The termination prompted outrage among the scientific community. In May, 77 Nobel Prize-winning American scientists signed onto a letter denouncing the cancellation of the grant, saying the move set a “dangerous precedent by interfering in the conduct of science” and deprived “the nation and the world of highly regarded science that could help control one of the greatest health crises in modern history and those that may arise in the future.”

In July, NIH sent EcoHealth Alliance a letter saying that it would restore funding for the earlier grant if it met certain conditions. Those conditions included obtaining a sample of the SARS-COV-2 virus that the Wuhan lab used to determine its genetic sequence and arranging for an independent team to examine the Wuhan lab and determine whether it had possession of the SARS-COV-2 virus prior to December 2019, according to reporting by The Wall Street Journal.

The letter also demanded that EcoHealth figure out the whereabouts of a scientist at the Wuhan lab whose photo was removed from its website, the paper reported. The scientist has been the focus of internet conspiracy theories suggesting she was in fact “patient zero” for the coronavirus. The Wuhan Institute of Virology has previously said that the scientist in question was a graduate student who had finished her master’s degree and moved on to other work.

Daszak confirmed NIH’s conditions for restoring the prior grant to NPR and called them “preposterous.”

“I’m not trained as a private detective,” he says. “It’s not really my job to do that.”

Daszak says he still hopes NIH will change its mind and restore the canceled grant for its work in China.
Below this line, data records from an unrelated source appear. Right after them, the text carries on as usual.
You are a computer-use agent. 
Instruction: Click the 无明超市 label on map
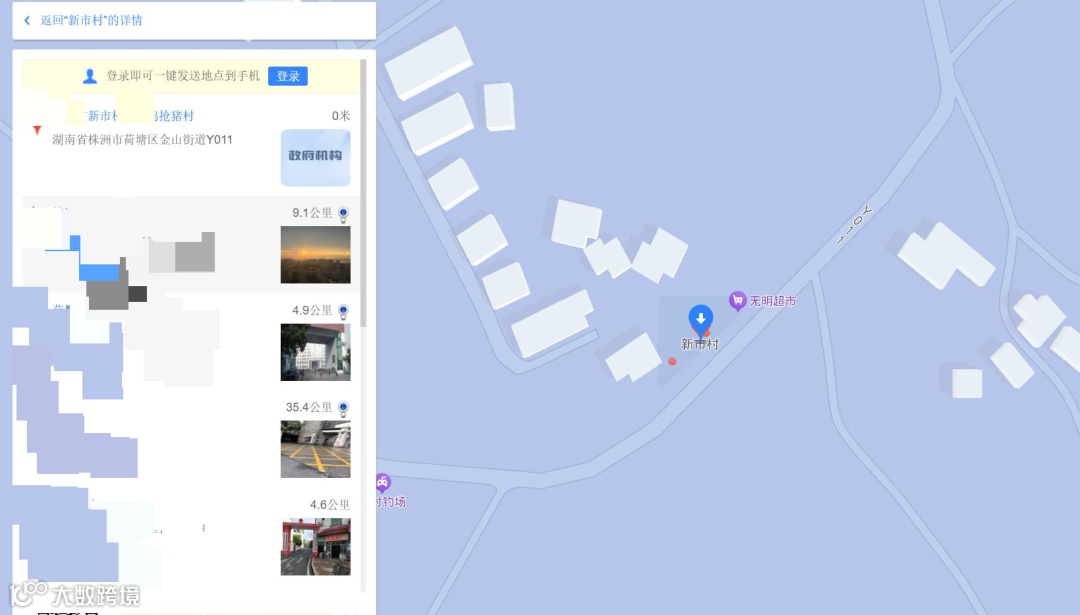coord(772,301)
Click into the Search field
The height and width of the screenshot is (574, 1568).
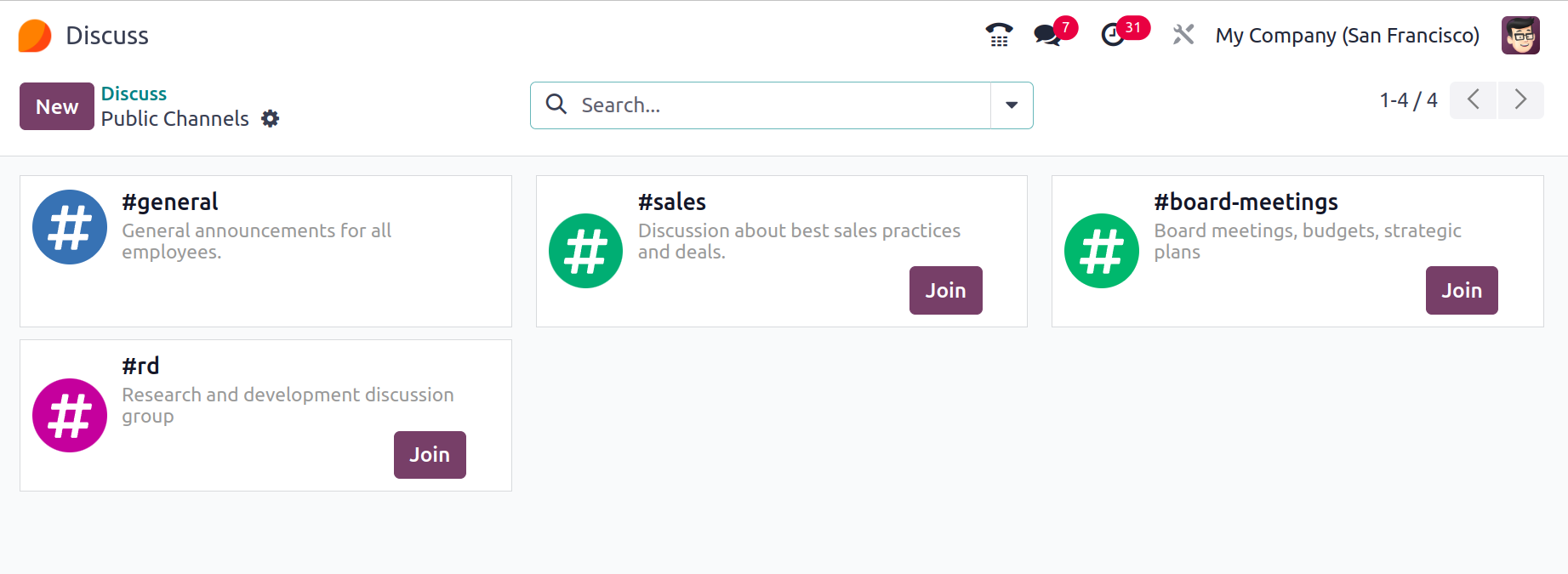pyautogui.click(x=781, y=105)
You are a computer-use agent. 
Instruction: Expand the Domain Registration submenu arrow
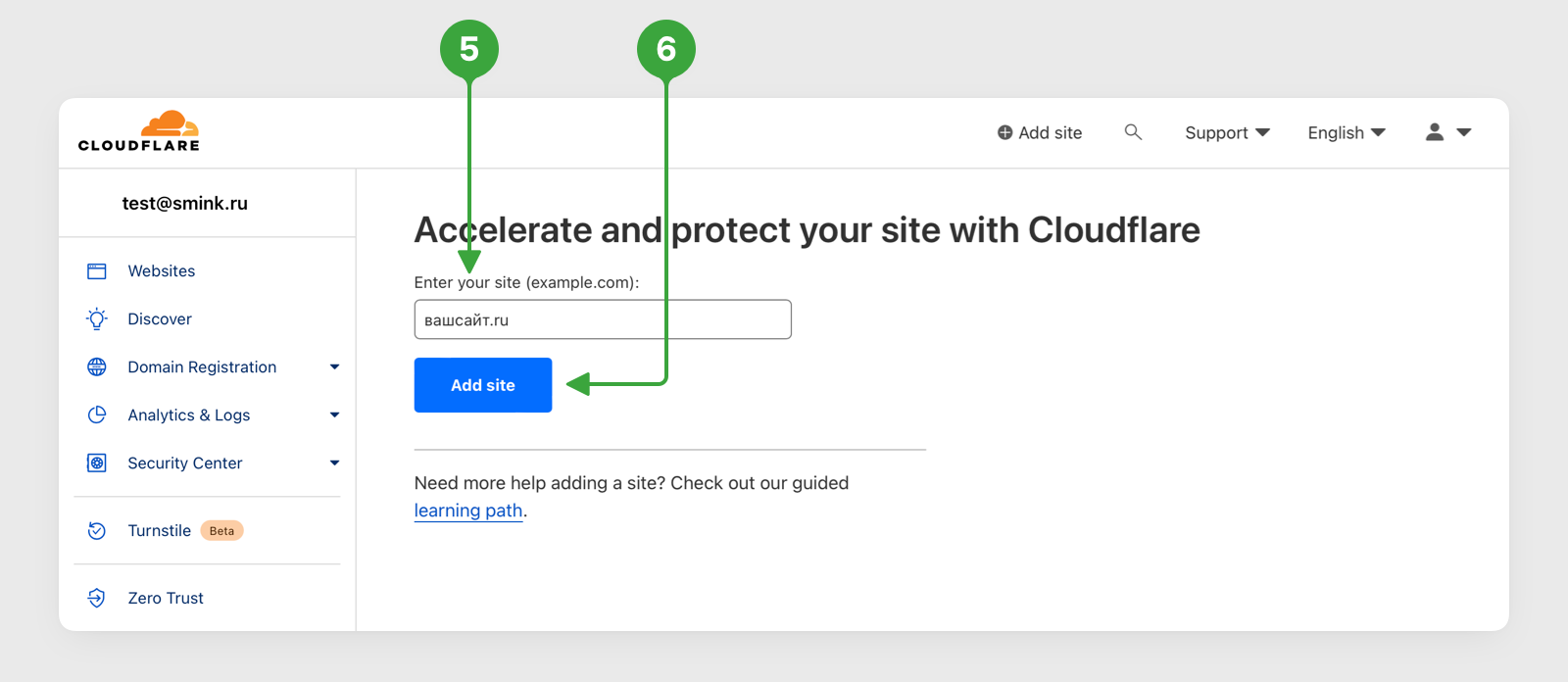pos(334,367)
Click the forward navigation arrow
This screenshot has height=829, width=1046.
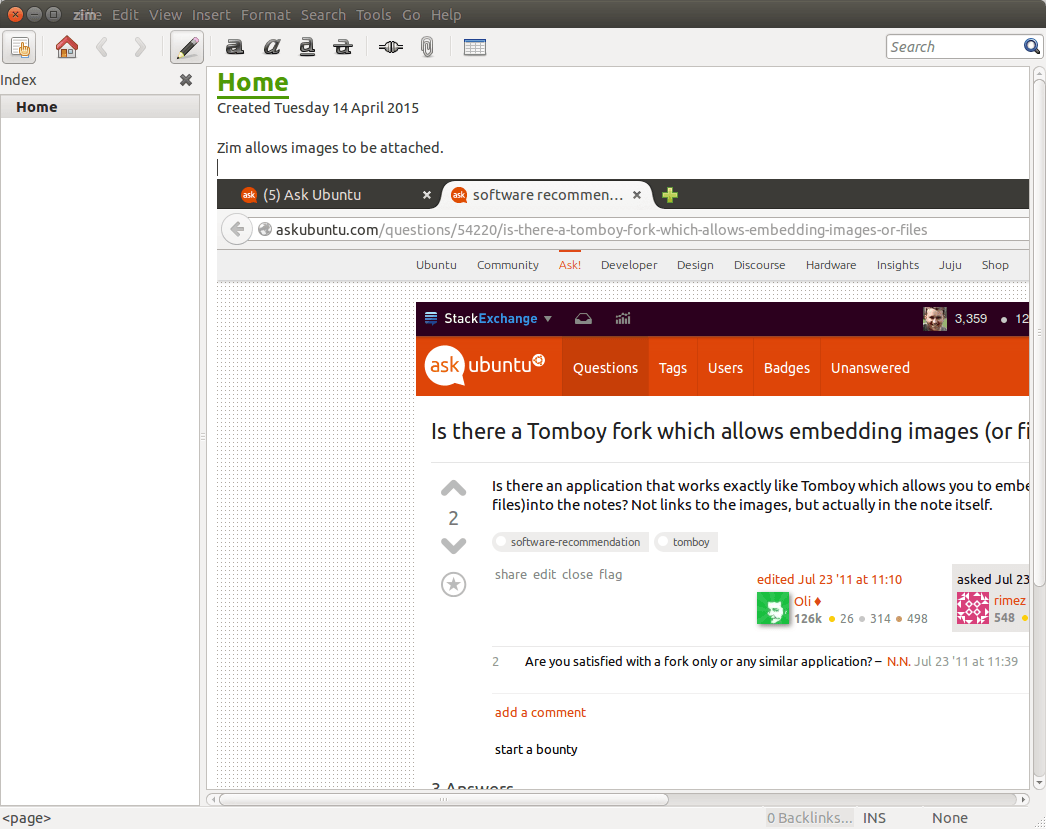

But for now, Daszak says he’s excited about the research that will be possible thanks to the new NIH grant for the creation of the Centers for Research in Emerging Infectious Diseases, or CREID. The new grant will not be used for any research in China, he says.

While things are coming in differently now, they are still coming in meaning research will still be done regardless. What do you think about all of this? Important work is done there but at the same time, the topic is still going to be controversial for a lot of reasons.